### Tarefas
- A) Transcreva da fonte o trecho entre "Mas esta questão" e "se lhes colocam.", ambos incluídos.
- B) Indique, por favor, se cada afirmação está de acordo com a fonte, respondendo sim ou não e citando as palavras que o decidem: (i) o poema "O Problema da Primavera" foi escrito em 1929; (ii) as pessoas comuns não têm problemas; (iii) há pouca literatura dedicada a ajudar as pessoas a resolver os seus problemas.
- C) Enumere todas as questões que o excerto do poema citado na fonte nomeia.

Vladimir Maiakowski escreveu em 1929 um poema chamado "O Problema da Primavera". Termina assim

"... Porque enfim, todas as outras questões estão mais ou menos esclarecidas
a do pão
a da paz também.
Mas esta questão cardinal da primavera
é necessário custe o que custar dar cabo dela."
(Versão de Xavier Teles).

As pessoas comuns, infelizmente, têm problemas. É algo que acontece a toda a gente, é próprio da vida. Melhor ou pior, cada um tenta à sua maneira, ir resolvendo os problemas que se lhe colocam. Encontramos vasta literatura dedicada à nobre tarefa de ajudar as pessoas a resolver os problemas que se lhes colocam.

### Excertos dos registos
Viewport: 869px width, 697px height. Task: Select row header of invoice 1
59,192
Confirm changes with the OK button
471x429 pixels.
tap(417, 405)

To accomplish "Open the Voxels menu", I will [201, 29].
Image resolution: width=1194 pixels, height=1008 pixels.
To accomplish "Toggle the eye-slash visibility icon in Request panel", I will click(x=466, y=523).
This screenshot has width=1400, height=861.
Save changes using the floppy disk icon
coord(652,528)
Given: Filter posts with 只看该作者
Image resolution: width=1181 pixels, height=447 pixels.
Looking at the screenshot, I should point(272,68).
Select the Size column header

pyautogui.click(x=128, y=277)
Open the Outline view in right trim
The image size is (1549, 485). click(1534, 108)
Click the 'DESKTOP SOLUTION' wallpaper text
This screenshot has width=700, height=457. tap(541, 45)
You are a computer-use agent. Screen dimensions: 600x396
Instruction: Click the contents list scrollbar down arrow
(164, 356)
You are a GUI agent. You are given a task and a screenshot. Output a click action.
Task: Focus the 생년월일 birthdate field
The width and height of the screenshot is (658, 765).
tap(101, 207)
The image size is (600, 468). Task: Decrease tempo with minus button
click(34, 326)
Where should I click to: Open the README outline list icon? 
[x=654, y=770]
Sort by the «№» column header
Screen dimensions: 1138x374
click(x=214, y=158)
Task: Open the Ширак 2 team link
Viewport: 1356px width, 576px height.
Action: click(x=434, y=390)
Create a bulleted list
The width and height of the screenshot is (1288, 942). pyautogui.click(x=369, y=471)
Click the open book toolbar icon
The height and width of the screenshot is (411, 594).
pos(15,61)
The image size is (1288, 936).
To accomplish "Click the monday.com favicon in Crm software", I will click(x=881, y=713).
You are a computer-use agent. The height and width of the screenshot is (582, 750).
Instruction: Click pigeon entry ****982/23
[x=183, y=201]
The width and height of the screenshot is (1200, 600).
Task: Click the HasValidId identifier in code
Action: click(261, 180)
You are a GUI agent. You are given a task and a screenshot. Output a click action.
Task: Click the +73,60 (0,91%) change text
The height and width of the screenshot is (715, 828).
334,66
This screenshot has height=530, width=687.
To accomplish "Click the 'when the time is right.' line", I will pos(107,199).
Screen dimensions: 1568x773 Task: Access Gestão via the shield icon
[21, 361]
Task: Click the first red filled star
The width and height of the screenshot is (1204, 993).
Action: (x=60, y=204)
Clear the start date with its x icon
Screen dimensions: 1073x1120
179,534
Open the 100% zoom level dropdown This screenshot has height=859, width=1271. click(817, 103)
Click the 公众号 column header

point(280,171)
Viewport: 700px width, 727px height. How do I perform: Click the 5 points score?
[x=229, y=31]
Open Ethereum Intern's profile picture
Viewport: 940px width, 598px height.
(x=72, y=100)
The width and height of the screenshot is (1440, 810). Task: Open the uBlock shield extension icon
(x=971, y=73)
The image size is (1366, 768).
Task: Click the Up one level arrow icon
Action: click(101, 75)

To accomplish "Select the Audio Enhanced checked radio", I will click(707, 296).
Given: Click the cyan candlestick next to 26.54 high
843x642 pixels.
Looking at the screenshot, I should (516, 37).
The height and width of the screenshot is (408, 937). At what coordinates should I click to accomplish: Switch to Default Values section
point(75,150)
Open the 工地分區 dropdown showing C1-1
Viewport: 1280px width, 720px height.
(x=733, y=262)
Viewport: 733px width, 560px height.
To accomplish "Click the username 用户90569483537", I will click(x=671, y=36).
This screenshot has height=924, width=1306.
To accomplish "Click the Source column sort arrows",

### Respostas
- A)
Mas esta questão cardinal da primavera
é necessário custe o que custar dar cabo dela."
(Versão de Xavier Teles).

As pessoas comuns, infelizmente, têm problemas. É algo que acontece a toda a gente, é próprio da vida. Melhor ou pior, cada um tenta à sua maneira, ir resolvendo os problemas que se lhe colocam. Encontramos vasta literatura dedicada à nobre tarefa de ajudar as pessoas a resolver os problemas que se lhes colocam.

- B)
(i) Sim: "Vladimir Maiakowski escreveu em 1929 um poema chamado "O Problema da Primavera"".
(ii) Não: "As pessoas comuns, infelizmente, têm problemas."
(iii) Não: "Encontramos vasta literatura dedicada à nobre tarefa de ajudar as pessoas a resolver os problemas que se lhes colocam."

- C)
- a do pão
- a da paz
- a da primavera